— Task prompt —
Starting with the line that contains "How do I perform: Click", give again exactly and only each line through the end of the records; include the last line and exclude pictures.

— Information shown —
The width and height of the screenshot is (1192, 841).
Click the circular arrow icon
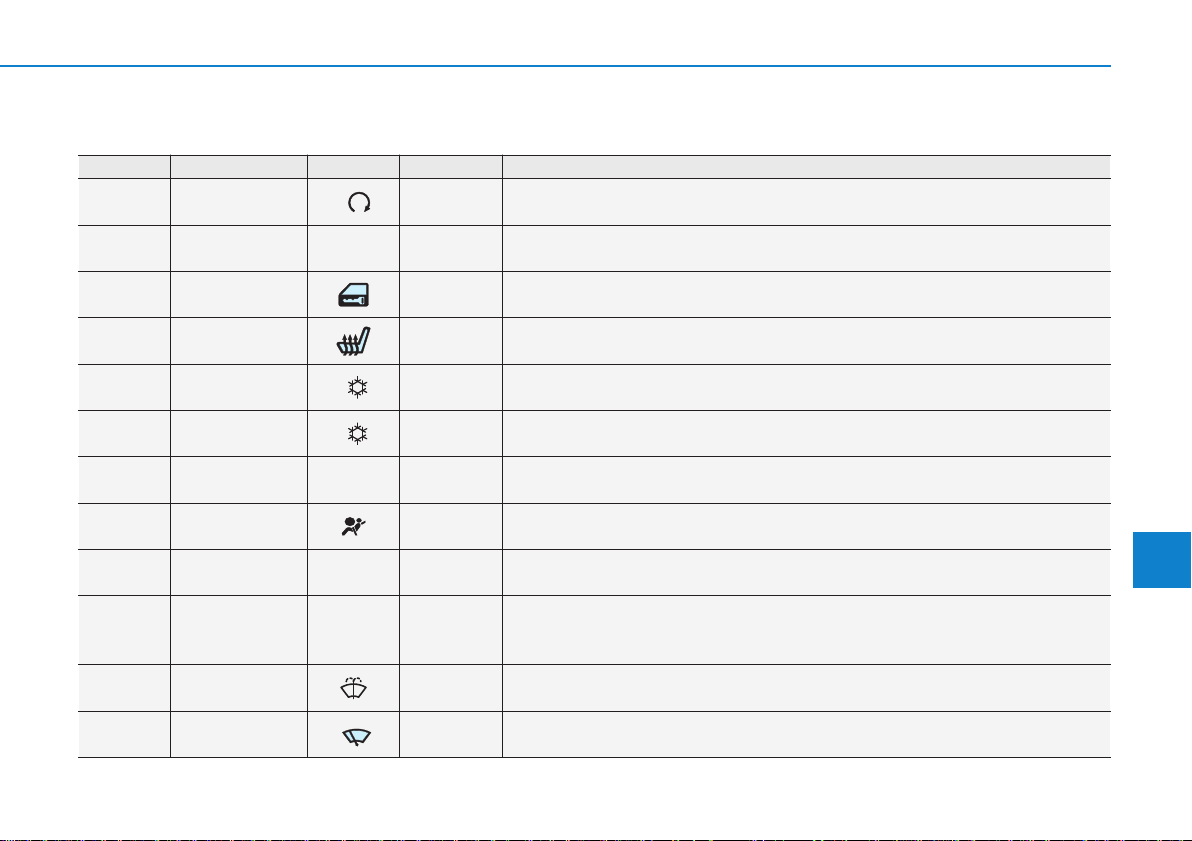coord(359,202)
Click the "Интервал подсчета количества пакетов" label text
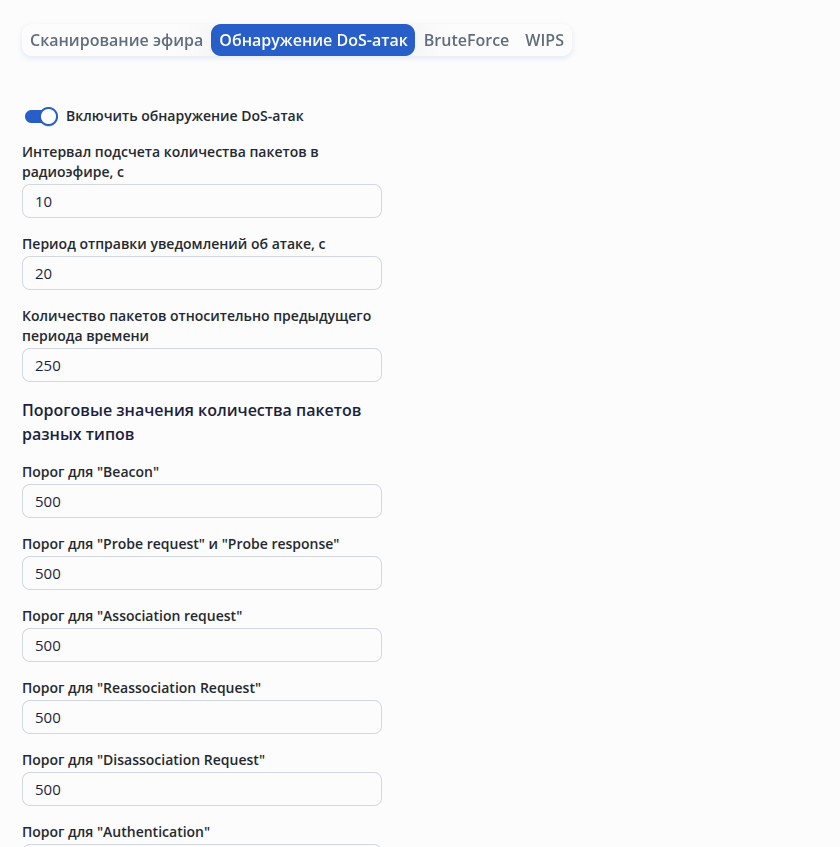 (170, 152)
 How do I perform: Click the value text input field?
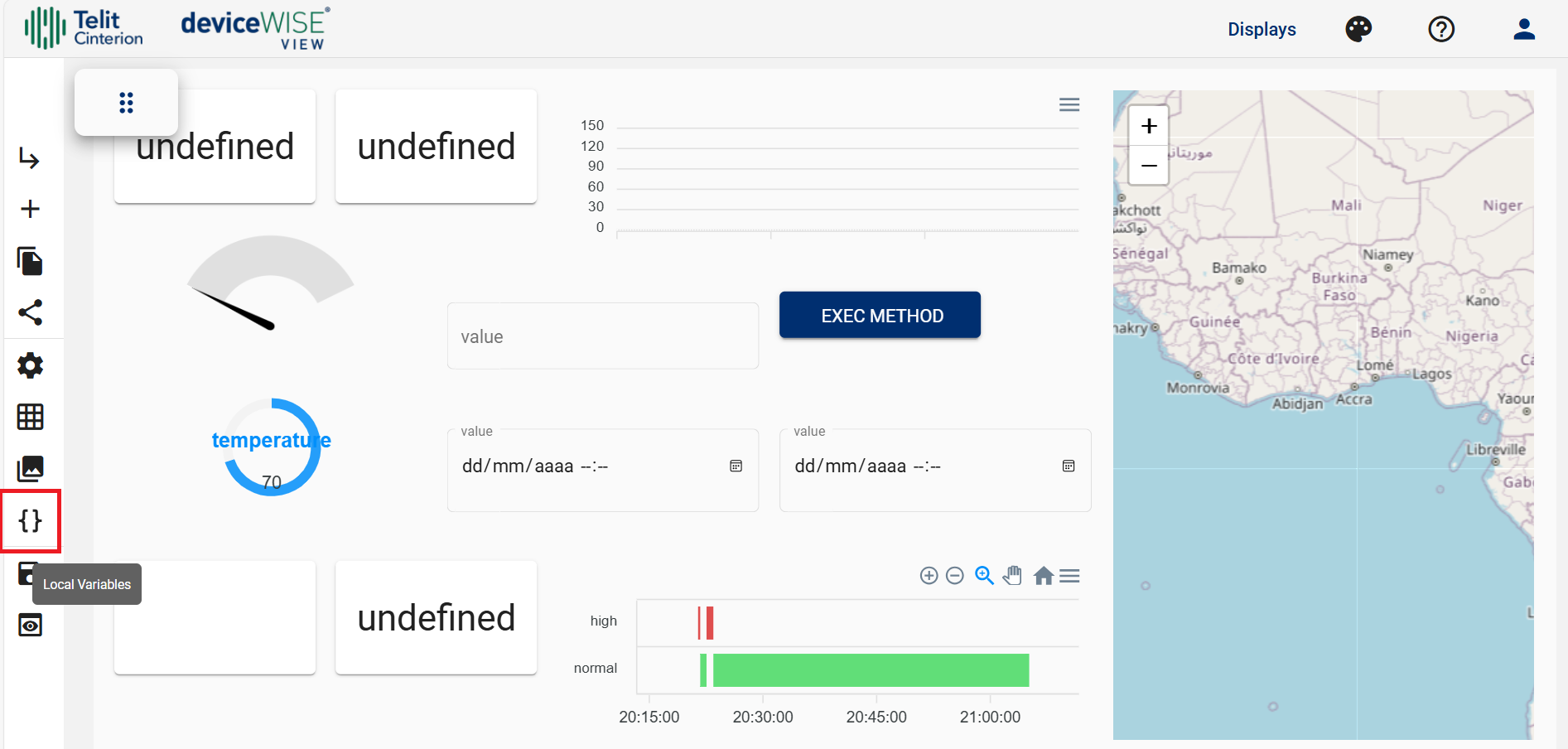(602, 336)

— Solution to this exercise —
 How do I perform: Click the value text input field?
(602, 336)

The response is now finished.